Unordered Tree Edit Distance

Implements the constrained unordered tree edit distance of Zhang (1996) and its backtracing in cython.

edist.uted.adjmat_()

Converts an adjacency list into an int array

edist.uted.munkres()

This calls the Munkres algorithm to find a minimal matching for the given cost matrix C. Note that this function is more for debugging purposes. If you want to call this algorithm from Python, you are better served by calling scipy.optimize.linear_sum_assignment.

Parameters:C (ndarray) – An m x m cost matrix.
Returns:pi – An m-element array where pi[i] is the index to which i is assigned.
Return type:ndarray
edist.uted.uted()
Computes the constrained, unordered tree edit distance between the
trees x and y, each described by a list of nodes and an adjacency list

adj, where adj[i] is a list of indices pointing to children of node i.

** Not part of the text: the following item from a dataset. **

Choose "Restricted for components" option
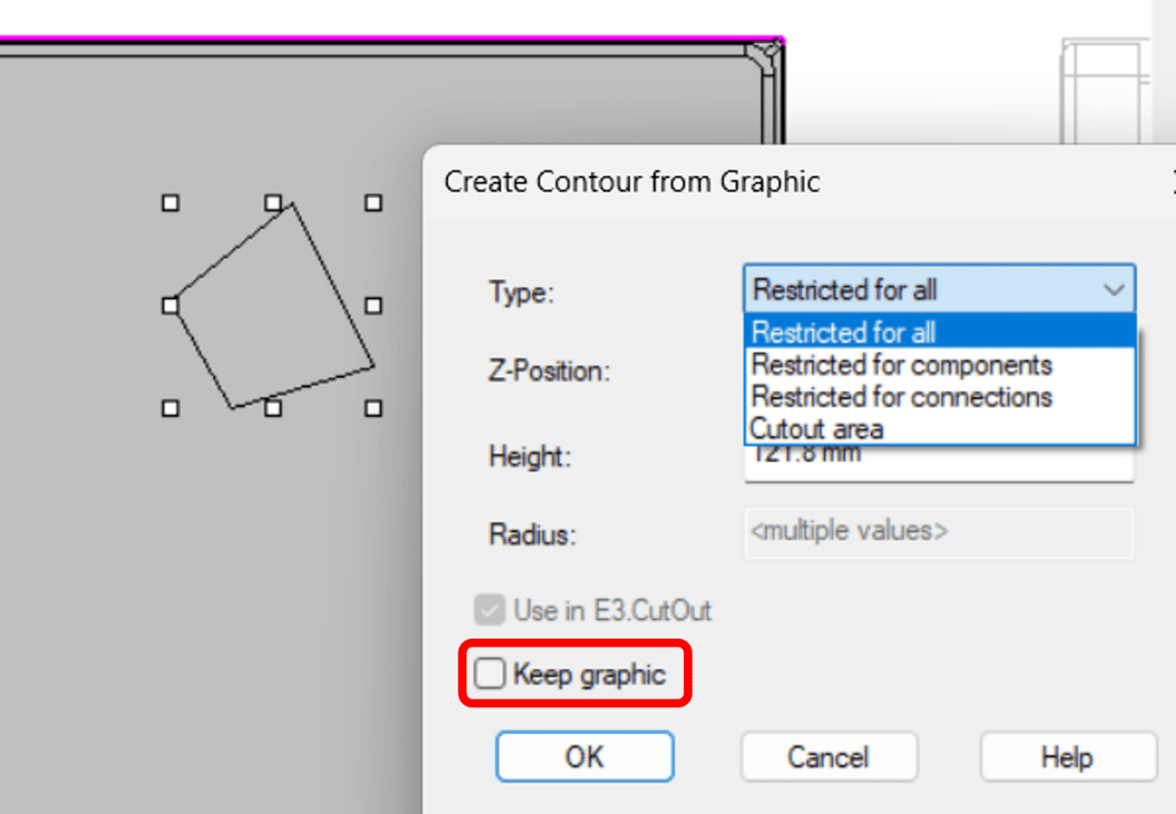This screenshot has width=1176, height=814. pos(902,364)
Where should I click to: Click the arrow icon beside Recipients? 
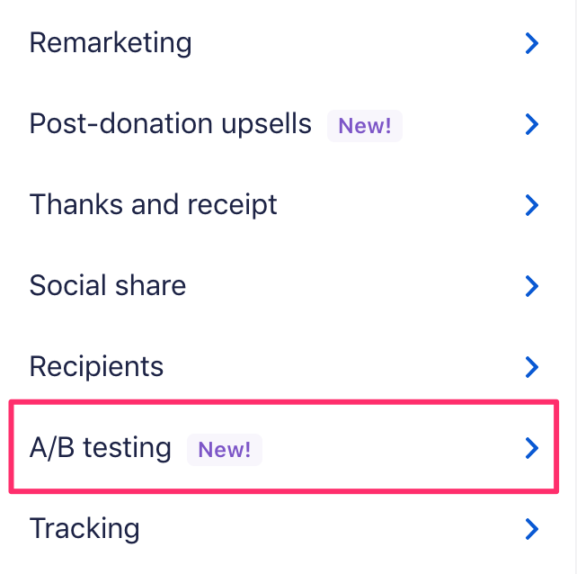tap(532, 367)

Note that we assume a proper depth-first-search order of adj, i.e. for every node i, the following indices are all part of the subtree rooted at i until we hit the index of i’s right sibling or the end of the tree.

Parameters:
  • x_nodes (list or tuple) – a list of nodes for tree x OR a tuple of the form (x_nodes, x_adj).
  • x_adj (list or tuple) – an adjacency list for tree x OR a tuple of the form (y_nodes, y_adj).
  • y_nodes (list (default = x_adj[0])) – a list of nodes for tree y.
  • y_adj (list (default = x_adj[1])) – an adjacency list for tree y.
  • delta (function (default = None)) – a function that takes two nodes as inputs and returns their pairwise distance, where delta(x, None) should be the cost of deleting x and delta(None, y) should be the cost of inserting y. If undefined, this method uses unit costs.
Returns:

d – the tree edit distance between x and y according to delta.

Return type:

float

edist.uted.uted_backtrace()

Computes the unordered tree edit distance between the trees x and y, each described by a list of nodes and an adjacency list adj, where adj[i] is a list of indices pointing to children of node i. This function returns an alignment representation of the distance.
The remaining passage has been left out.